Focusing on your business, you’ve probably come up with the following examples of what can be classed as intellectual property:
Key ‘know-how’ or intelligence that will enable you to do something just as good, if not better than what is currently on offer in the marketplace
A completely new idea for an invention that will solve a problem
A name, logo and often a slogan to differentiate your business from the rest of the market
A piece of content on your product, packaging, website or social media that you’ve created to explain and market your business
Some excellent photography to help showcase your business
The list goes on, but the above are some very common examples of intellectual property that many businesses often create without realising it.
So why should you care about protecting intellectual property?
It’s big money, first of all. And it cuts both ways.
It can be lucrative if you protect it properly. A quick example on a grand scale would be Geox which was founded by Mario Polegato and is one of my favourite stories around IP. In a nutshell, Mario had an idea for creating a rubber sole for shoes that could let air in but keep water out. He patented his invention and approached the major shoe producers at the time to see if they would buy his patent. They all declined, which spurred him on to do it himself. He recognised that keeping in control of his invention globally would help him preserve his product, deter counterfeits and copycats and grow much faster. He’s now a billionaire, and Geox is a global brand.
On the flip side, if you fail to appreciate other people’s intellectual property, it can cut the other way. Receiving a ‘cease and desist letter which claims that you have been using someone else’s intellectual property, such as a similar or identical name, slogan, logo, image etc can be very alarming, especially if it’s true!
So how can you protect your intellectual property?
This is where intellectual property ‘rights’ come in. There are four key rights which I’ve summarised very briefly below:
Trade mark rights – these rights protect names, logos, slogans, shapes and short sound clips and smells! The most popular trademarks are often the name and logo for your business. A trade mark right can be unregistered* but we always recommend registering a trade mark if you can. As long as it doesn’t describe what you do, is not a phrase that is commonly used in your industry and is not similar or identical to another trade mark, you should be fine! A registered trade mark lasts for ten years and will give you indefinite protection as long as you renew every ten years.

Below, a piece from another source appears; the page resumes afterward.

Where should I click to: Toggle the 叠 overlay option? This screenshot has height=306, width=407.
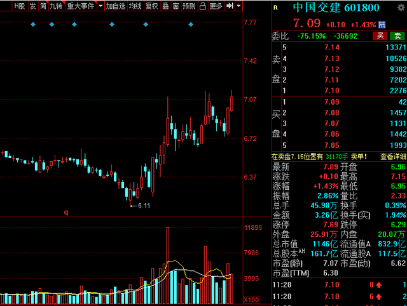pyautogui.click(x=165, y=6)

Copyright – protects original works of authorship, including literary, musical, artistic, and dramatic works, such as poetry, novels, films, songs, computer software and architecture. Copyright does not protect ideas, systems, facts or methods of operation, although it may protect the way you express these things. Common examples of copyright for your business would be the content on your website and literature, photographs and imagery. To qualify for copyright protection, you need to demonstrate you’re the original author and you’ve used your own labour, skill and judgment to create the work. Making sure you’re on top of your admin on this will be key when it comes to providing evidence of ownership in the event of a future copyright infringement claim! Copyright duration varies but in the case of original literary work, it’s the life of the author plus 70 years…
Patents – these protect inventions so long as you can demonstrate that the invention is novel (completely new not just locally but globally), has an inventive step (not an obvious solution to a problem) and is capable of being applied in industry. Once you’ve jumped through those hoops and your patent is granted, you have 20 years to enjoy the exclusivity before it expires. Once upon a time, Ibuprofen was patented by Boots in 1962, but you can now buy it from lots of different brands!
Design Rights – these protect the novel features which determine the appearance of a product. Unregistered design rights are similar to copyright as they arise from the act of creating a design. They protect the shape and configuration of the design of 3D objects against copying by others. Again, like copyright, the first owner of a UK unregistered design right is the creator of the design. For better protection, you can register your design. To do this, your design must be new and have “individual character”. Once registered, you have the exclusive right to use that design and prevent others from doing so. A registered design can benefit from 25 years of protection, as long as it is renewed every 5 years.
*unregistered trademarks can be enforced under the common law of ‘passing off’, providing you can demonstrate three essential requirements (goodwill, misrepresentation and damage). This can be a complex area of law and in our experience, enforcing a registered trade mark instead of an unregistered trade mark is much easier and often more cost-effective.
What about protecting ‘know-how’ and confidential information?
A non-disclosure agreement, commonly referred to as an NDA, can help here, but there’s a catch. While you can download a free NDA or a very low-priced NDA online, approach with caution as the chances are it won’t achieve what you think it will achieve.
The most common mistakes with NDA’s are usually around the way ‘confidential information is defined. A broad or vague definition will do you no favours here, as when it comes to proving that the other party has breached the agreement, you want to be able to confidently point to the definition of confidential information and the clear restrictions that apply to it. This is where professional advice can be invaluable.
There’s also the lack of admin around NDA’s where one or both parties sign off and forget about it. They don’t have a central log of all the NDA’s issued and received, the time limit and a clear briefing to all key staff members on exactly what the company is committed to legally. Loose lips sink ships, so careful communication is also essential to a good NDA.
How can you avoid using other’s intellectual property?
If you know you’re using a form of intellectual property that you haven’t created yourself or you’ve come up with something that you haven’t checked, we would recommend investing the time to do some deeper searches or, if your budget allows, invest in professional advice.
This can be a complex area of law. Still, we hope the above very quick and broad summary is enough to help you on your way to learning about intellectual property and taking it seriously for your business.